▶ _YOUR OBJECTIVE_:
Echo the lines starting at the one containing "This screenshot has width=2576, height=700." and ending at the one containing "percent is located", leaving out the pictures.

▶ _GIVEN DATA_:
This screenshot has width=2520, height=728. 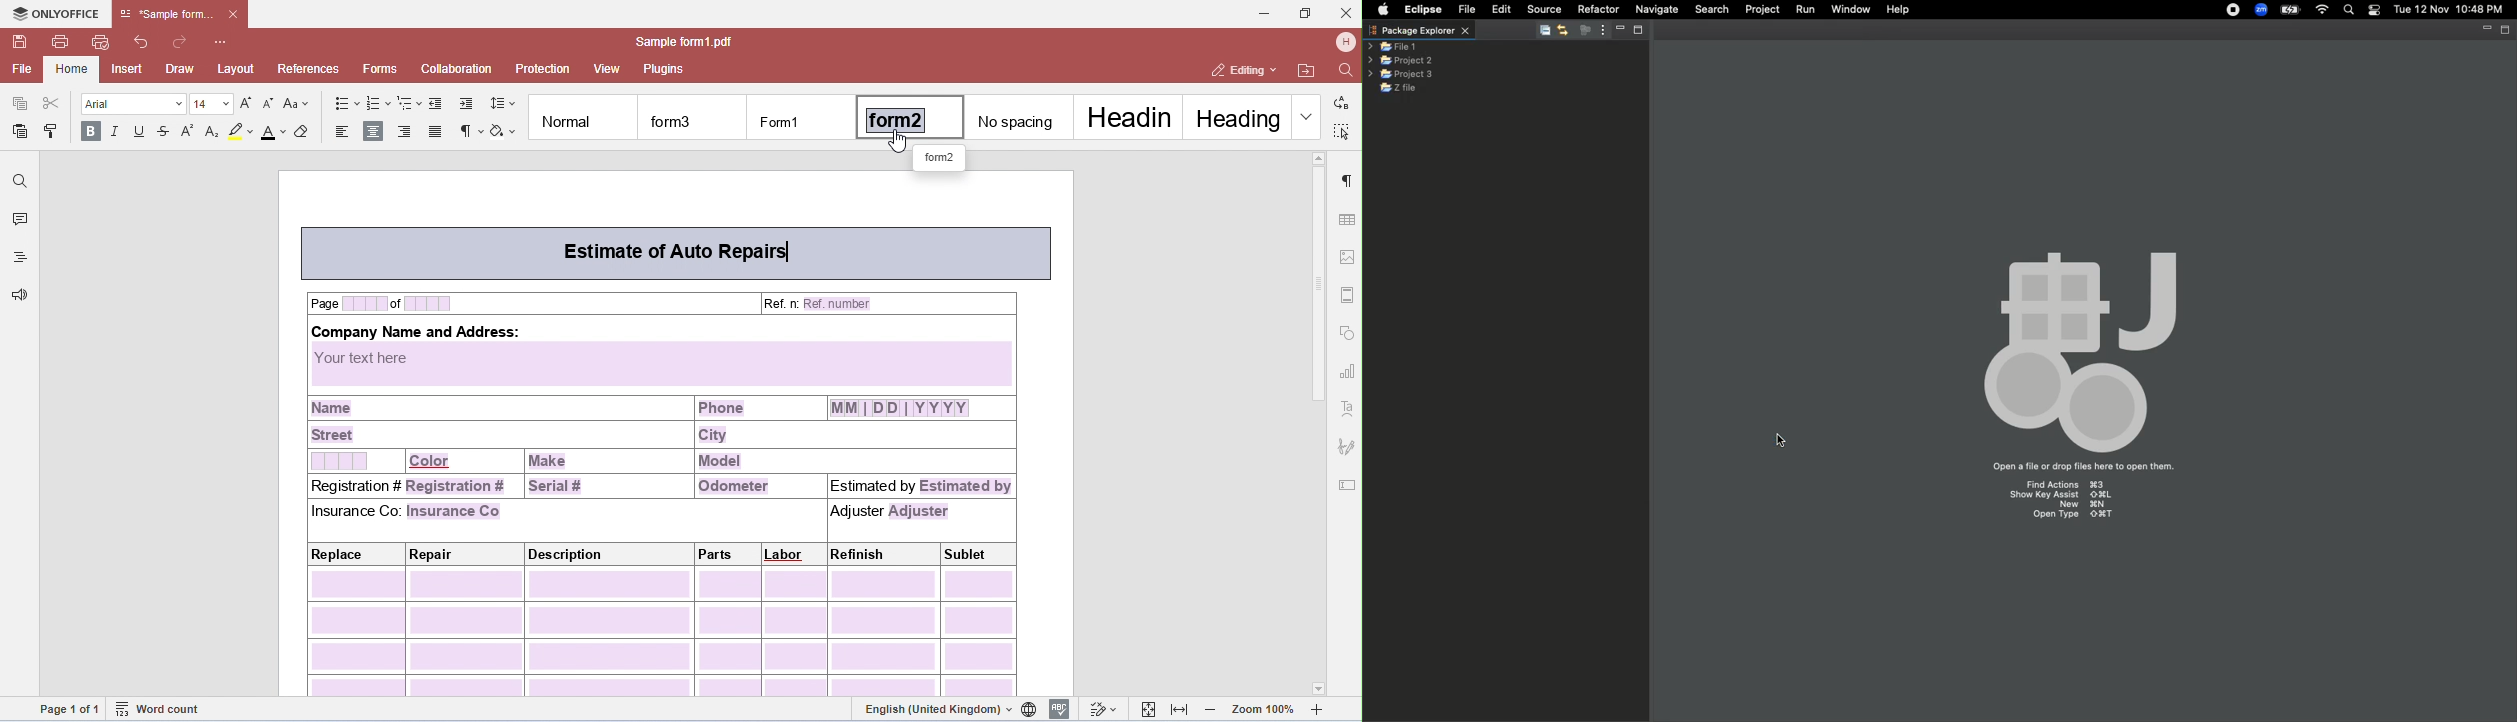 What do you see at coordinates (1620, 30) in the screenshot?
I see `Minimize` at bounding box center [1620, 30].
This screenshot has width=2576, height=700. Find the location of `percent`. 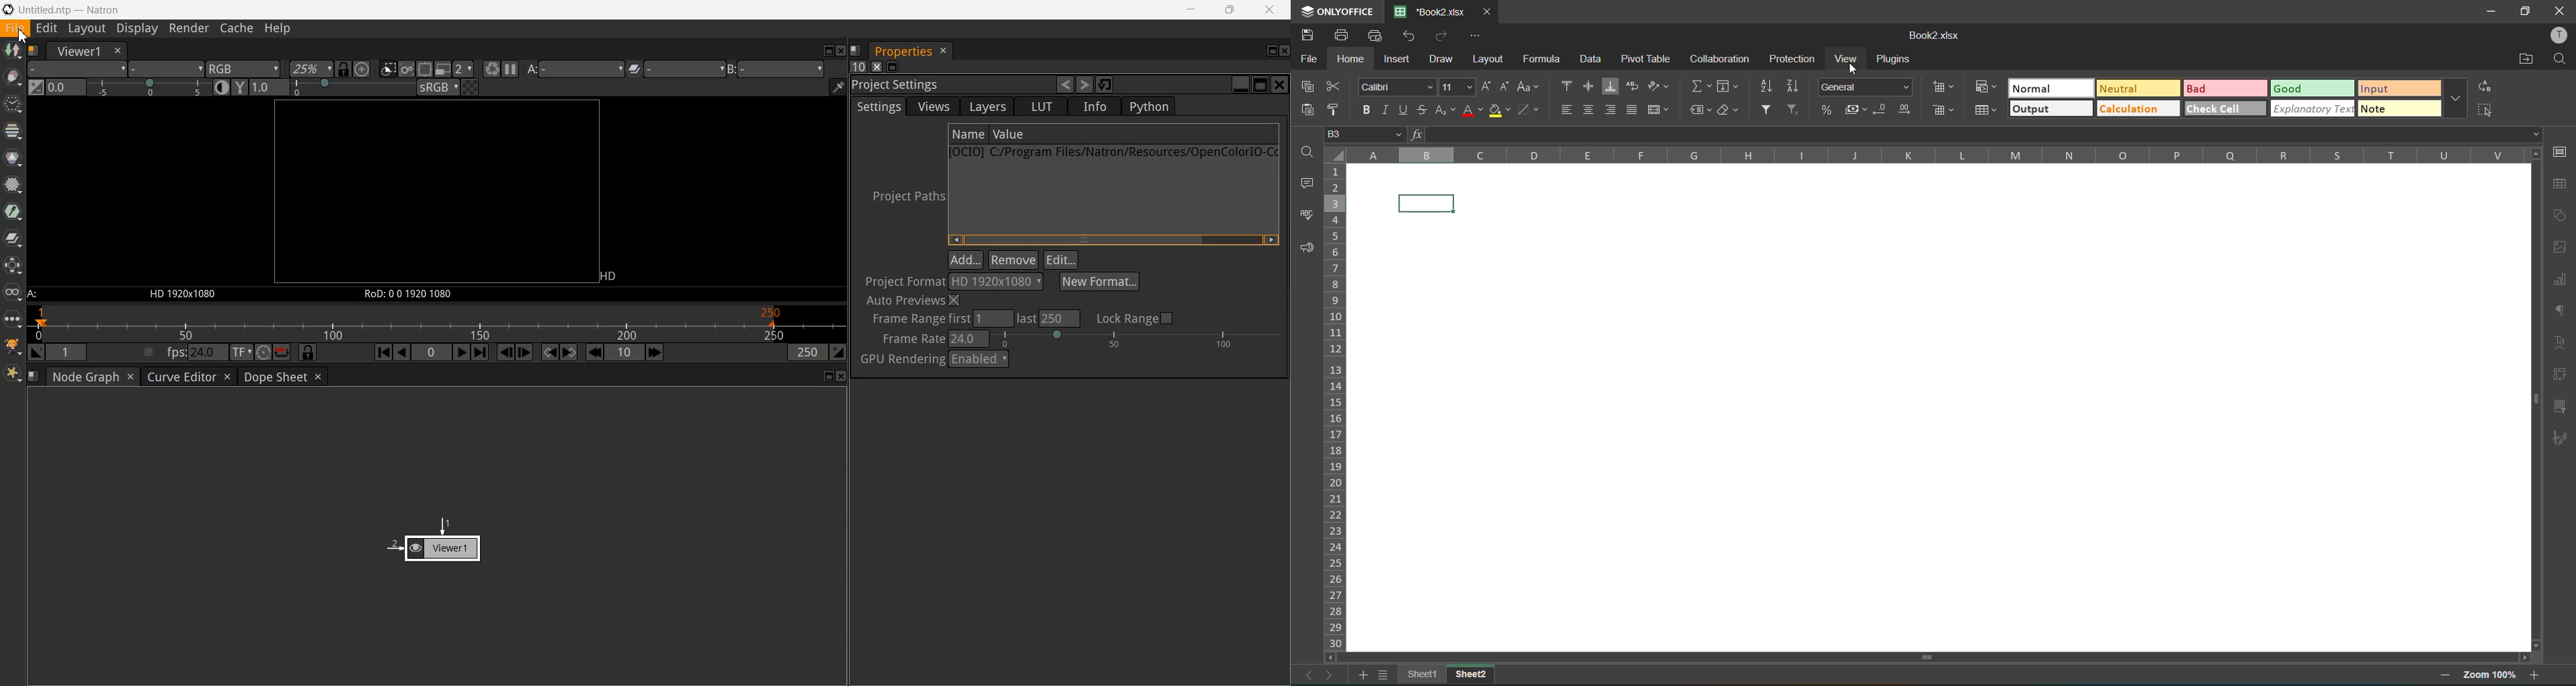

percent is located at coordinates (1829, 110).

---

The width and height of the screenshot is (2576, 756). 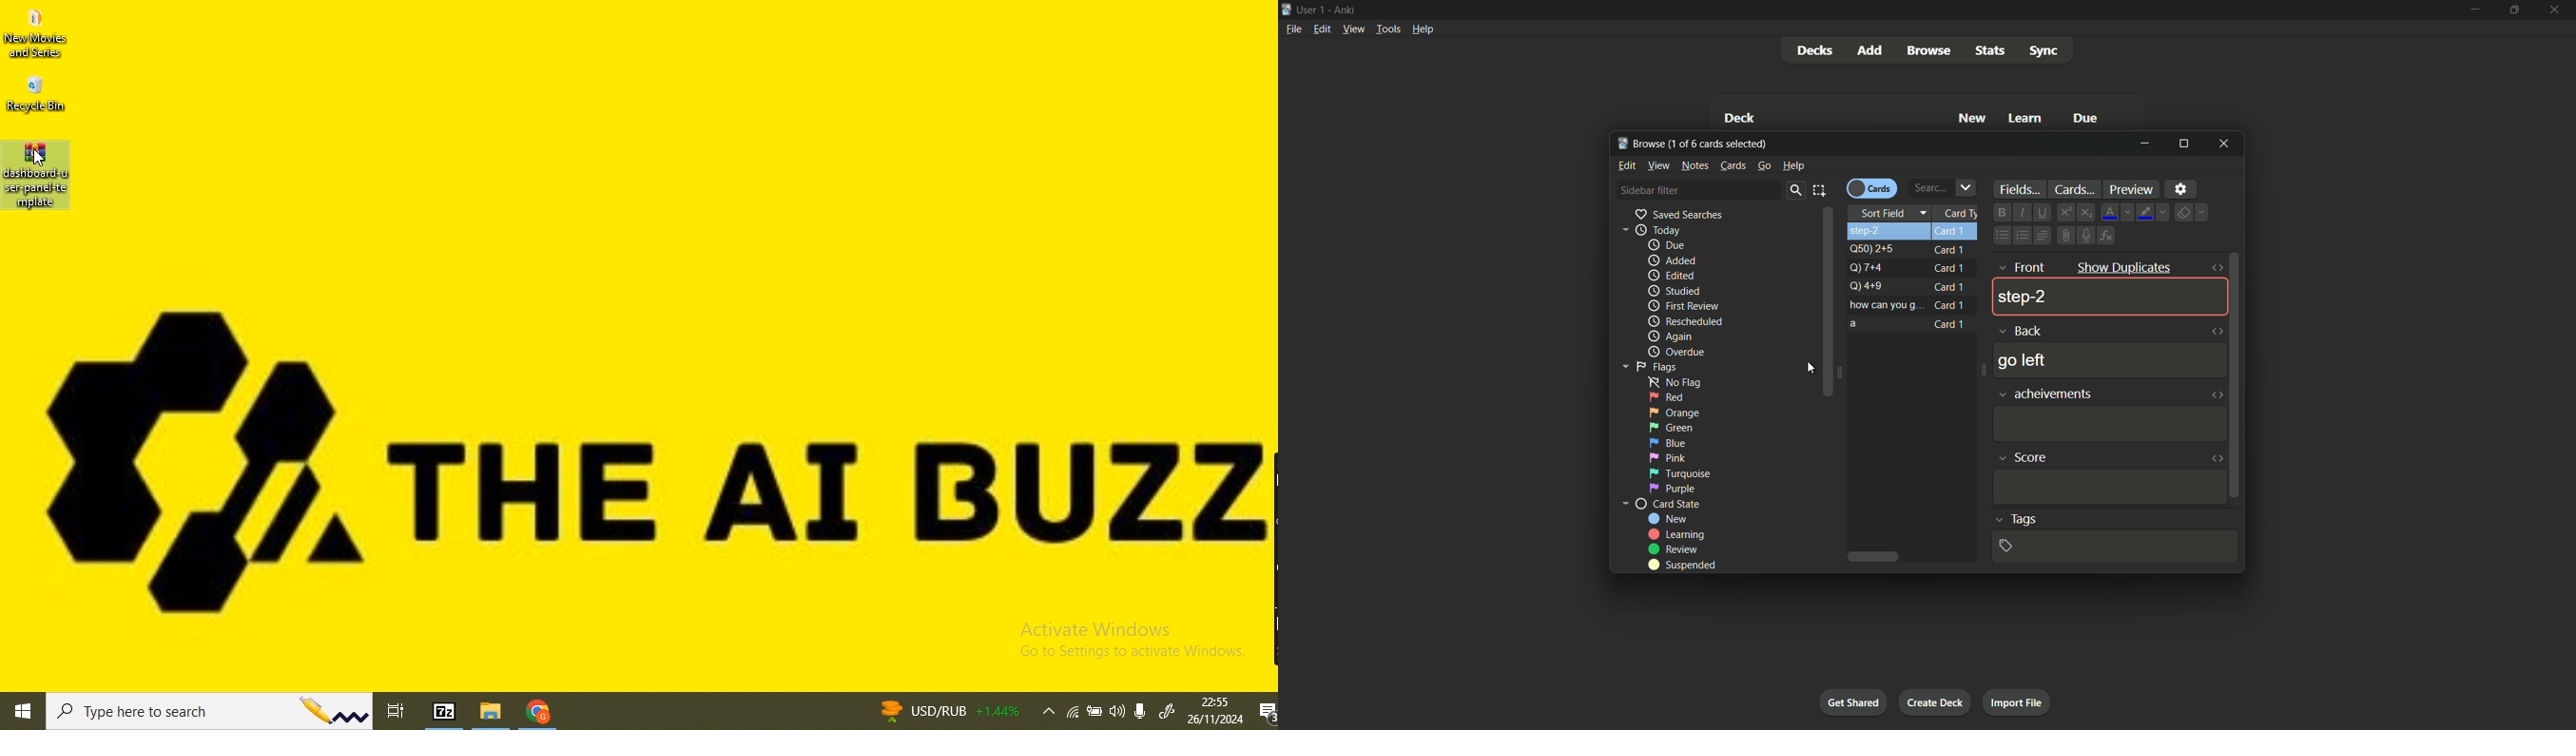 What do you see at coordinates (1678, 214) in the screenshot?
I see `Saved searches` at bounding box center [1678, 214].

▶ _SOLUTION_:
This screenshot has width=2576, height=700. Find the location of `percent`. 

percent is located at coordinates (1829, 110).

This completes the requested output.